Orally bioavailable small molecule for the treatment of Idiopathic Pulmonary Fibrosis
Idiopathic pulmonary fibrosis (IPF) is a fatal, chronic progressive lung disease associated with the formation of scarring tissue and worsening respiratory lung function. IPF is the most common type of fibrotic lung disease. Unfortunately, the exact cause of the disease is not known yet, but it is assumed that scarring matters, such as air pollution, dust, smoking, and genetic factors, might induce lung fibrotic disease. Uncontrolled myofibroblasts exist longer time and continuously accumulate in the extracellular matrix, which makes alveolar tissue rigid and lose its functional activity.

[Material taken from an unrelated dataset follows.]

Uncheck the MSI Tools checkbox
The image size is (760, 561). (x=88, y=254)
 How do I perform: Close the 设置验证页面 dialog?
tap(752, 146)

Patients diagnosed with IPF have a poor prognosis, meaning life expectancy is between 3 to 5 years, with less than 30% of patients surviving beyond 5 years.
So far, two drugs, pirfenidone, and nintedanib have been approved for the treatment of IPF since 2014. However, the two medicines just slow the decreasing rate of respiratory capacity and are not able to extend the life expectancy of the patients. In addition, because of the various adverse effects that accompany the two drugs, it is hard to take them for more than 2 years. So, IPF therapeutic market still has a large unmet medical need and a huge number of trials to develop novel drugs are actively performed by big pharmaceutical companies as well as bio ventures. For a long time, the strategy of drug development for IPF has been focused on kinase-related mechanisms, many pipelines were based on kinase inhibitors. Recently, the development of ziritaxestat, an autotaxin inhibitor was discontinued at the stage of phase 3 clinical trial. Many pipelines are under development by focusing on a variety of targets, such as CTGF-binding factor, pentraxin-2, phosphodiesterase 4B, calpain, lysophosphatidic acid receptor-1, c-Jun N-terminal kinase, Rho-associated protein kinase 2, autotaxin, etc.
SapiensBio set novel target mining as the strategy to develop therapeutic drug to address a huge unmet medical need on IPF. To identify novel therapeutic target, SapiensBio collected single cell RNA sequencing (scRNA-seq) data from the lung tissues from IPF patients as well as normal humans and analyzed the data with a cell-type transition tracking manner using Sapientia. TARGET-X, which has never been studied in fibrotic disease, was identified and validated as a novel target by in-house wet lab facilitation of the Sapientia platform. AI-1097, a novel compound that directly binds and controls the TARGET-X, is generated using the ligand-based drug development (LBDD) module and fibrosis-specific chemical library of Sapientia. AI-1097 shows a very nice therapeutic efficacy in bleomycin-induced lung fibrosis model studies and a high safety in both in vitro and in vivo safety tests. The promising novel compound is at the latest stage of lead optimization to a clinical candidate for IPF treatment.
Fibrotic diseases can occur in various organs including the liver, kidney, heart pancreas, skin as well as lungs. Because SBC101 showed an excellent therapeutic efficacy on lung fibrosis, it is expected that SBC101 will be relevant to apply to other fibrotic diseases. So, SapiensBio is trying to expand the range of indications that can be treated by SBC101. Recently, SBC101 was confirmed that has a promising therapeutic effect on hepatic fibrosis using a human hepatic stellate cell model and a series of in vivo efficacy studies are under preparation.